Lors d’un précédent épisode, nous faisions état de ce sympathique aven livrant des remplissages fauniques de la fin du Pléistocène ; il est contemporain de l’Igue du Gral, localisé à une vingtaine de kilomètres au nord. A la suite de trois courtes campagnes de 2022 à 2024, plus de 2200 vestiges ont été déterminés et contribuent à la caractérisation des paléo-environnements des animaux au cœur du Quercy lors de la dernière glaciation. Le nombre d’individus atteint désormais 14 pour le renne, 6 pour le cheval, 5 pour le bison et un individu unique pour le loup et le cerf. Le site livre aussi de la faune très récente composée d’animaux domestiques (moutons), de petits carnivores (renard, blaireau, fouine) et de léporidés (lièvres et lapins).

A la suite de la campagne de 2024, plusieurs arguments nous conduisent à interrompre cette opération.
Le principal argument est une bête question de rentabilité ! En effet, la partie la plus intéressante de l’opération se déroule dans une galerie étroite dans laquelle une seule personne peut travailler. Cette diaclase elle est très riche mais le nombre de vestiges découverts par semaine de travail est forcément modeste par rapport à une fouille classique où le nombre de fouilleurs peut être beaucoup plus élevé. Pour le responsable d’opération, les résultats scientifiques par campagne de terrain sont donc beaucoup plus limités.

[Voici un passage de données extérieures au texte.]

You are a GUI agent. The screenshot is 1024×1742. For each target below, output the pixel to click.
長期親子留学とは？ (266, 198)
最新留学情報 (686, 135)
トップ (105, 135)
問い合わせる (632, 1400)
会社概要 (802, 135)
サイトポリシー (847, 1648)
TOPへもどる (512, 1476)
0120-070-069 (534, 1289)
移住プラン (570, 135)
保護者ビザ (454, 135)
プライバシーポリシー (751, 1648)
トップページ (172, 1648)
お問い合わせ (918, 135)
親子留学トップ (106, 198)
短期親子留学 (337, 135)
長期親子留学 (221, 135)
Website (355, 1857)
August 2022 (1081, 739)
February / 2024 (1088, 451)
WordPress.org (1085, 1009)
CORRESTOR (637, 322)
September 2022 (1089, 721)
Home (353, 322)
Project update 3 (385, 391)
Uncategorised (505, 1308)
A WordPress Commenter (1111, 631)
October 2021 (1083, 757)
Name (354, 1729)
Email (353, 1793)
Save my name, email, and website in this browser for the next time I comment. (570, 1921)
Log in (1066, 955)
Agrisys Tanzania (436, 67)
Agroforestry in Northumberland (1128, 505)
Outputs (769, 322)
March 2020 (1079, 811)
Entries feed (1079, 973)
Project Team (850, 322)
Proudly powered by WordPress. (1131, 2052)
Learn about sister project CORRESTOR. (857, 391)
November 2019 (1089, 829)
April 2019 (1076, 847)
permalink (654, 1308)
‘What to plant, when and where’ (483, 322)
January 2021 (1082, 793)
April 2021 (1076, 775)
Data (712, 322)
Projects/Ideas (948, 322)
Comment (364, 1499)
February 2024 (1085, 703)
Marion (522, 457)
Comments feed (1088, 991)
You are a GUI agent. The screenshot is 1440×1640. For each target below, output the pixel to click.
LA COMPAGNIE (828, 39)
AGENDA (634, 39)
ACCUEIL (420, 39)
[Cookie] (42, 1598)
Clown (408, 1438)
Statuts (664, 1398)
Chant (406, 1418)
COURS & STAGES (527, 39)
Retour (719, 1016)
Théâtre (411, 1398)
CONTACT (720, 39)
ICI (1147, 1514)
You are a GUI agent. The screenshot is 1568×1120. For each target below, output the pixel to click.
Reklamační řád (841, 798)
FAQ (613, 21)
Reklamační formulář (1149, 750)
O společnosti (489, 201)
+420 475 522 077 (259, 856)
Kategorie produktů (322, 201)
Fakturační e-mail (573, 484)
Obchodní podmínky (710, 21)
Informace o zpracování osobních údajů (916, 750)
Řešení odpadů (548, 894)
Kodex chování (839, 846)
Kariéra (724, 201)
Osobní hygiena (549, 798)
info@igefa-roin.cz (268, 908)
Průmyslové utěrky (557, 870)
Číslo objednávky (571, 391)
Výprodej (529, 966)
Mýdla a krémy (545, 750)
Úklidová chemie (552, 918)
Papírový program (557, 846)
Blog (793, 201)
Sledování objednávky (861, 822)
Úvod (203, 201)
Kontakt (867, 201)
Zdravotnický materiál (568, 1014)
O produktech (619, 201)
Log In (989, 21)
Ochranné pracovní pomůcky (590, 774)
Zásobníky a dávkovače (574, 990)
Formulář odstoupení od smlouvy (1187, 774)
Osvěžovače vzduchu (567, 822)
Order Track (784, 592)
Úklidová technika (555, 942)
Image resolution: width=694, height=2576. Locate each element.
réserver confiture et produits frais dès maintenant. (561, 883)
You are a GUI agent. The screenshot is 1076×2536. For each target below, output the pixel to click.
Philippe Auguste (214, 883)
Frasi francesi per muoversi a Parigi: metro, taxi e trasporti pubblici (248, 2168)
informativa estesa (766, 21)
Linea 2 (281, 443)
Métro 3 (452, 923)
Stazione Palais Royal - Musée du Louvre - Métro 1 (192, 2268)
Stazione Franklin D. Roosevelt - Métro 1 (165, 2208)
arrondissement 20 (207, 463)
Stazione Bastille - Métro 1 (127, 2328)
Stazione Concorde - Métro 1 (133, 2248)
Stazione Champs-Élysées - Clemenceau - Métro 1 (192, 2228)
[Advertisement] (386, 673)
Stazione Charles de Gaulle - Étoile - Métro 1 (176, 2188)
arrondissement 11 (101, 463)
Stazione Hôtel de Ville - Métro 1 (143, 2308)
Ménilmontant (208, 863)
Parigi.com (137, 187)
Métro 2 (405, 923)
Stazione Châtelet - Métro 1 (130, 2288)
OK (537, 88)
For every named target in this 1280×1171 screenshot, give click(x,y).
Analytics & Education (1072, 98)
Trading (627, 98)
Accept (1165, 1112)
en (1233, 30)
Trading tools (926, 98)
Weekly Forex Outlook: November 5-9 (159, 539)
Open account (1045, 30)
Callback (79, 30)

De plus, à l’issue de la campagne de 2024, nous avons mieux compris la disposition des différents remplissages de la cavité et l’origine des faunes pléistocènes conservées. Nous descendons dans la cavité par un puits étroit qui n’est pas celui dans lequel les animaux de la dernière glaciation sont tombés. Le puits dans lequel ces derniers ont chuté se trouve à l’extrémité de la diaclase. Il est entièrement comblé et invisible depuis la surface. Par conséquent, pour obtenir de meilleurs résultats, il faudrait reprendre la fouille depuis le haut.
Enfin, comme dans tous les sites avec un accès vertical, il devient excessivement difficile administrativement d’emmener des étudiants sous terre. Ce n’est pas que le site soit plus dangereux pour des étudiants que pour des spéléologues mais la gestion du risque doit suivre des protocoles de plus en plus lourds. Fouiller avec des spéléologues formés à la paléontologie devient préférable mais ces derniers ne sont pas toujours disponibles pour un travail minutieux de longue haleine. Il est dommage que les étudiants n’aient plus la chance de découvrir ce genre de milieu, moins confortable mais tellement formateur ! Avec un accès depuis l’extérieur cela résoudrait le problème.
Cette fouille aux résultats modestes nous apporte toutefois des renseignements intéressants sur les faunes présentes au cœur du Quercy. Le premier enseignement pourrait être qu’elles sont moins diversifiées qu’à l’Igue du Gral à la même époque, mais cette observation doit être discutée davantage par les spécialistes des paléo-environnements du passé.
Au cours de ces trois années, nous avons eu la joie d’accueillir de nombreux étudiants suisses et français (dûment encadrés par des spéléologues experts) qui ont pu se former à la fouille dans des environnements complexes. Les recherches sur ces problématiques ont été transférées à l’Igue de Rahan, localisée à moins de 2km qui livre des faunes contemporaines. Cet aven est plus facilement sécurisable et permet la fouille simultanée de plusieurs personnes, ce qui permet des progrès de la connaissance plus rapide.

L’analyse des faunes de l’Igue des Sirènes vient de commencer ; cette fouille fera donc l’objet d’une publication de synthèse d’ici deux ans.